Since last year's riots, a taboo against physical violence has fallen. "Before, they stole your handbag. Now they steal your handbag and beat you up," Roger explains. "The gangs are more active.

"I refuse to talk about an anniversary," the mayor continues. "It is much too serious an event. I've been holding public meetings, and I don't sense anything bubbling away - except when there are microphones and cameras around. Unfortunately, if you keep saying something will happen, at the end of the day, it does."

France's future policy towards the banlieues will depend on who wins next year's presidential and legislative elections. Roger campaigns for Ségolène Royal, the leading socialist candidate. "If [ the right-wing candidate and interior minister Nicolas] Sarkozy wins, the confrontation [ between rioters and police] will continue," Roger predicts. "Because we'll be stuck in this strategy of cordoning off the banlieues. But if Ségolène wins, the notion of respect and a just order will prevail."

I put the question to Mohamed Hamidi, a teacher whose Algerian parents were among the first to settle in Bondy in the 1950s. "The mood is less tense when the left is in power," he says. "It's all 'peace and love' then. They kiss us instead of beating us with truncheons, but our problems don't get solved. The left made big mistakes, like never appointing any minister from the minorities."

Hamidi has taken over the "Bondy Blog", which was started by a Swiss newspaper during the riots. Yahoo France has paid him and fellow bloggers €40,000 to "cover" the French presidential election, a project they will pursue with lycées involved in the Sciences Po project.

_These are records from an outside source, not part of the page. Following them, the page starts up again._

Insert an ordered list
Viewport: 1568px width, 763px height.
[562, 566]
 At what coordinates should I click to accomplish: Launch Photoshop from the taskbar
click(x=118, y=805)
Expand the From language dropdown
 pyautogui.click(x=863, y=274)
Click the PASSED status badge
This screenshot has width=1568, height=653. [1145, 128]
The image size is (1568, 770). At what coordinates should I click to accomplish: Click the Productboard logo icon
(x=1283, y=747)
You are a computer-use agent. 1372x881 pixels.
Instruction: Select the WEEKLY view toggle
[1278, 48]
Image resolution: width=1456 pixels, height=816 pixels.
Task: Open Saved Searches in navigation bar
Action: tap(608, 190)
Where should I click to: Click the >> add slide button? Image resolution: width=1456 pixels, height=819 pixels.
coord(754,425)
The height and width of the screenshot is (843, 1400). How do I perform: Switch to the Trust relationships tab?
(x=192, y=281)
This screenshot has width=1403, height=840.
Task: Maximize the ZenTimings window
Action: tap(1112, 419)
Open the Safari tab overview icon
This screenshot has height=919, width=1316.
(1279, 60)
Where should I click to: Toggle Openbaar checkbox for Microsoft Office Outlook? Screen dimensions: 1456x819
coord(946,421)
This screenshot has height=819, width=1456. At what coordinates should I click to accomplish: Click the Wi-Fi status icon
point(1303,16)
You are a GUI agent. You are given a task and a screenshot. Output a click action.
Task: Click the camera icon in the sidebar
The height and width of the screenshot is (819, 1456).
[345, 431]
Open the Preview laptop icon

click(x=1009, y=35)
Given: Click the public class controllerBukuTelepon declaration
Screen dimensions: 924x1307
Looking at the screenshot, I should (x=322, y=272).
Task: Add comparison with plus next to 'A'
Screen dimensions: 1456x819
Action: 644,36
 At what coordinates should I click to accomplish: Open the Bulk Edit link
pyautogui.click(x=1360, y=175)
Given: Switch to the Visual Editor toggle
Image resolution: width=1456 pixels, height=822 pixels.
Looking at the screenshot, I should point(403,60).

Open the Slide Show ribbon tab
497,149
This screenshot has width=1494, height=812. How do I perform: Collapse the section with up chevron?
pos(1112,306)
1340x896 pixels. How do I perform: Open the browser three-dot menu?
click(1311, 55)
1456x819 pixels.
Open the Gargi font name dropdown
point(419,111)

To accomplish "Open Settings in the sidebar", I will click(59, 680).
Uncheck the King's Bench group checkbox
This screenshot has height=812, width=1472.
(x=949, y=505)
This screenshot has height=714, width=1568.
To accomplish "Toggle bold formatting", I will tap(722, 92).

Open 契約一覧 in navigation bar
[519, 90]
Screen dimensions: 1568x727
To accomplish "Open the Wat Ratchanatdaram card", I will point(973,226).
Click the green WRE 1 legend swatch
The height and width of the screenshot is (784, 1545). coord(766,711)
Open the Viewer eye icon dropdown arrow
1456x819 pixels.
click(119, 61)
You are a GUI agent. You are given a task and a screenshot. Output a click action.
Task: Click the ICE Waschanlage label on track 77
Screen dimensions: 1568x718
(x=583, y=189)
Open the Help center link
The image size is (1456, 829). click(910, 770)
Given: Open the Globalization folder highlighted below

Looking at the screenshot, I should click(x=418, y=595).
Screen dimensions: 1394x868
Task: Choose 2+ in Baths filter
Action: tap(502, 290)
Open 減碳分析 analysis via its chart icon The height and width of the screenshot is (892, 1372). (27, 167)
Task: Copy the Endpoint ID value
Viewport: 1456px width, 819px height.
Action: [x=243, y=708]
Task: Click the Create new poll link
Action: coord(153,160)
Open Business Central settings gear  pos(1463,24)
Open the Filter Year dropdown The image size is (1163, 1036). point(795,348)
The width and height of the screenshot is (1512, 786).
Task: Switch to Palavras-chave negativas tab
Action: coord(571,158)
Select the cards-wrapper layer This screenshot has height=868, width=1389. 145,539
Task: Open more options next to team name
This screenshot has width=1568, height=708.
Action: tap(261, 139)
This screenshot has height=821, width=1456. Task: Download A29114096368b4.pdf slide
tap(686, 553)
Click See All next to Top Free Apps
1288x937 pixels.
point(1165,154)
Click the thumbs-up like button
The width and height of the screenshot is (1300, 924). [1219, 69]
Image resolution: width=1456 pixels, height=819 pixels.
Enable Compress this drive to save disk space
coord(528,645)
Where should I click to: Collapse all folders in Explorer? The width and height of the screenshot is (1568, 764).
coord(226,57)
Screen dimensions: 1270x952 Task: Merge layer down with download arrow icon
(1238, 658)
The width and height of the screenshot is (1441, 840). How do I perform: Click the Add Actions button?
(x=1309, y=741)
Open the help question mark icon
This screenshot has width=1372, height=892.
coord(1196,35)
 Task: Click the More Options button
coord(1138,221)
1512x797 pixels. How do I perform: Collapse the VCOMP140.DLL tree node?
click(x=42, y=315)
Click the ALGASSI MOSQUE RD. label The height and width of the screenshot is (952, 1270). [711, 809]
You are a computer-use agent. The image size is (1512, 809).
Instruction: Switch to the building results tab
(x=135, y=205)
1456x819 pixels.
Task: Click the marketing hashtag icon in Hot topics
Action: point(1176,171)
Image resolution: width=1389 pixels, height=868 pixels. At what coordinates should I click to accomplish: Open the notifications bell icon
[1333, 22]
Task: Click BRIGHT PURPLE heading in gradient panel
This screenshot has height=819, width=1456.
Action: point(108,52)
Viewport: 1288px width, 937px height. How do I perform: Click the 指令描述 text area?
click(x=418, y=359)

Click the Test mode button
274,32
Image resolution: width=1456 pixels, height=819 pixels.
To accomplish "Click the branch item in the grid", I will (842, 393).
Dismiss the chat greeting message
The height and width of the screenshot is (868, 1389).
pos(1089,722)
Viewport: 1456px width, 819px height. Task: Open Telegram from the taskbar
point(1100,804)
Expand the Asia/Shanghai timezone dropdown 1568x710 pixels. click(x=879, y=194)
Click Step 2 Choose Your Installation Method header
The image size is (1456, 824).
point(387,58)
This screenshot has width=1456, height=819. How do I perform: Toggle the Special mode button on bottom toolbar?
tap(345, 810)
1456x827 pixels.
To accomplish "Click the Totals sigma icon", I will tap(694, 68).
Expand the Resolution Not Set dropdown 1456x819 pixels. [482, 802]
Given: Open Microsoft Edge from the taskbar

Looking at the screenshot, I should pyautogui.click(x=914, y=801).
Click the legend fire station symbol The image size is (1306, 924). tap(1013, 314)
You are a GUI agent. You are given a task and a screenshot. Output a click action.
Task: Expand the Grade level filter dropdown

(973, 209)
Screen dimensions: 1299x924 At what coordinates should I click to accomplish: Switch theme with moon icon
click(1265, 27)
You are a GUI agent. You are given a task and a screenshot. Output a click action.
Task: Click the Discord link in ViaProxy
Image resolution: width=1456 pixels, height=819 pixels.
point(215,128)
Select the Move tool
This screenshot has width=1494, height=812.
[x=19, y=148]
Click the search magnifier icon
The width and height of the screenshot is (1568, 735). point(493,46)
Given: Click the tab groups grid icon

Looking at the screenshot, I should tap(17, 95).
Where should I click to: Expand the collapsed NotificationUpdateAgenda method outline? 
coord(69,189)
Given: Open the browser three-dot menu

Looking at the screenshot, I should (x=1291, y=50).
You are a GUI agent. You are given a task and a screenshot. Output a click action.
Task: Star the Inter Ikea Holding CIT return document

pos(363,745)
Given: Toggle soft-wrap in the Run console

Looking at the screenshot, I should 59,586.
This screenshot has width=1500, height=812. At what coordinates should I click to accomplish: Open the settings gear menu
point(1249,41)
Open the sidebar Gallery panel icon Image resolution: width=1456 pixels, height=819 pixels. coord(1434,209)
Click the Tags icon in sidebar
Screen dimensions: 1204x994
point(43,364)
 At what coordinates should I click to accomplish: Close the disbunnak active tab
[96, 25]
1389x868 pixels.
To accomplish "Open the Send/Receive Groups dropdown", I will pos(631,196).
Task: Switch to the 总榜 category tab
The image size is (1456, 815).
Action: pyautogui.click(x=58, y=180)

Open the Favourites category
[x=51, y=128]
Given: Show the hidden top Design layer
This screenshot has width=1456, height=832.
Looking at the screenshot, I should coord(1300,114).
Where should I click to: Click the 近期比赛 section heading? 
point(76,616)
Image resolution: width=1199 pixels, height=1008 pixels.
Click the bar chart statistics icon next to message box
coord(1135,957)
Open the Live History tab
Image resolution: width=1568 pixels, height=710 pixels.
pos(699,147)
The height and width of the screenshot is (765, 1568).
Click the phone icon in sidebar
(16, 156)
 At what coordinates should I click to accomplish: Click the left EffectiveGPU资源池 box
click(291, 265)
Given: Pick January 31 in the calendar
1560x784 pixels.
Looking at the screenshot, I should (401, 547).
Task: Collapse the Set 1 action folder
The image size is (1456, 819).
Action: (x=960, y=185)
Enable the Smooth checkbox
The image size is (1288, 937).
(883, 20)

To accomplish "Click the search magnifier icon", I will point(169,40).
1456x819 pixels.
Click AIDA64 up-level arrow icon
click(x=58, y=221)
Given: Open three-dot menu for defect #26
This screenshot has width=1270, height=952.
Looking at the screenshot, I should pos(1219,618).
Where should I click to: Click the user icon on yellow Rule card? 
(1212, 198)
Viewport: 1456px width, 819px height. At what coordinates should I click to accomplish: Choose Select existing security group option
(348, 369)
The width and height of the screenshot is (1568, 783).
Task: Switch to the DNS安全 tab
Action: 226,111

During the riots, the Swiss journalists lived in a flat in the housing projects in Bondy. "There were incidents from the beginning, always the same youths, who drank or smoked too much [ hashish]," Hamidi admits. "They tried to break the door down, used tear gas, broke windows. The journalists thought [ the youths] wanted to steal their equipment."

But for Hamidi, the project was worth it. "A little aggression was nothing compared to what it brought to us," he says. "It's been extraordinary. A real eye-opener." Like everyone I meet in Bondy, Hamidi swings between pessimism and hope. "There's great energy here," he says. "For every 10 people who burn cars, there are 990 who want to go to school, who want to work. But it's true that other people look at us differently now, with new fear."